Once all of the cheese has been added to the sauce and is completely
melted to a smooth consistency, add the pasta from the colander, again
in batches, stirring each to mix with the sauce. It's best to use a
stiff spatula for this, which allows you to bring up sauce from the
bottom of the pot to mix in with the pasta you've added. When you
transfer a batch of pasta from the colander, take care that it doesn't
stick together and dump the whole mass of pasta in the pot and all of
its surroundings in one giant ker-blop.
After adding all of the pasta, continue to warm the pot until the pasta comes up to temperature, stirring occasionally and scraping the bottom to avoid sticking. And that's it!
Ladle out into bowls, with salt, black pepper, mustard, and Worcestershire sauce on the table for individual diners to add to their own taste preference. I find adding a lot of mustard and Worcestershire to this stuff only improves the taste, but others may disagree. I prefer to prepare it with a modest amount and then season to taste at the table.
If you have leftovers, remove from heat, cover the pot and let the contents cool to near room temperature, then pack into refrigerator boxes (I prefer serving-sized boxes that can be used individually when desired) and keep in the frigo. When you're ready to indulge again, dump a box into a dish, microwave for two or three minutes (depending upon the yield of your nuke), season as you wish, and enjoy.

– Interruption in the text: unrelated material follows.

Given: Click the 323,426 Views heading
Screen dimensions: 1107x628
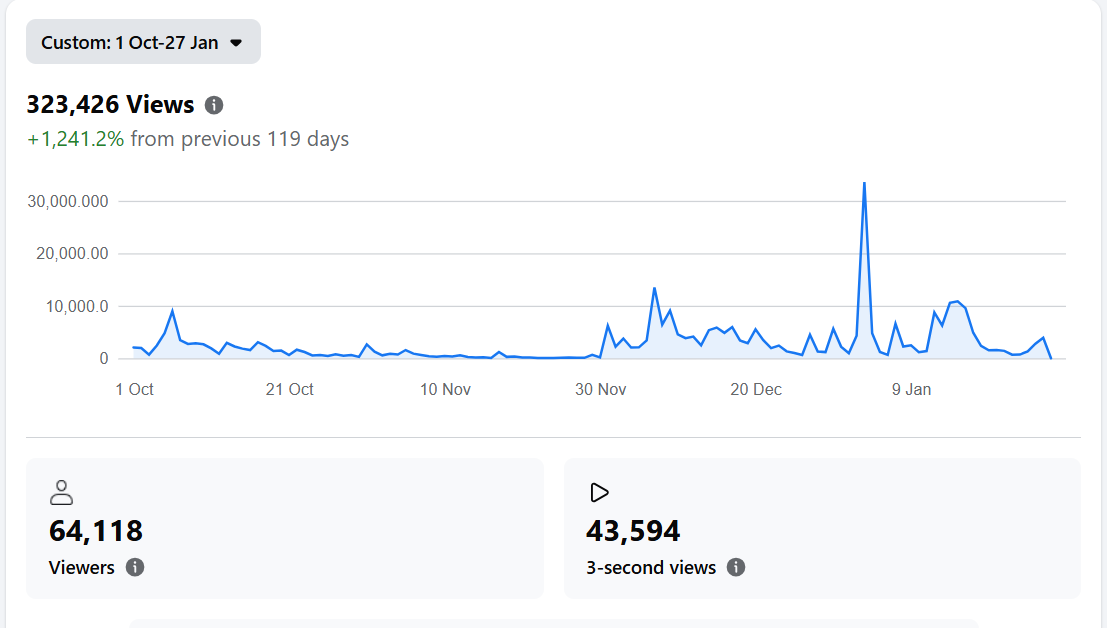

If you're inclined to experiment, there are a lot of things to try and this is a dish which is very difficult to wreck. As I noted above, you can adjust the amount of mushrooms as you wish or leave them out entirely. A small amount of garlic purée or a mashed garlic clove added to the sauce will give it an edge. A very modest dash of hot sauce or cayenne pepper will add a little bite. For a major difference in the taste and consistency, experiment with different cheeses, not just different varieties of cheddar, but also further afield. For years, when cheddar was not reliably available in Switzerland, I made this recipe with “moitié-moitié” fondue cheese, a mix of Gruyère and Fribourg Vacherin cheese, sold in supermarkets, already grated, in packages of 400 grams. To add some crunchiness and an interesting flavour twist, add one small finely-chopped onion to the sauce either instead of or in addition to the mushrooms.
If you search the Web for macaroni and cheese recipes, you will find hundreds, if not thousands, with ingredients ranging from bread crumbs, eggs, flour, evaporated milk, vinegar, Vegemite (ewwww!), diced ham or chicken, and broccoli; with preparation ranging from quick and easy one-pot stovetop recipes like this one to baked extravaganzas that take an hour or more to make. This one does the trick for me (I liked Programmer Chow!), and it's true to the original in flavour, texture, preparation time, and minimal clean-up in the aftermath. But cooking is an experimental art so, if you're inclined, go wild.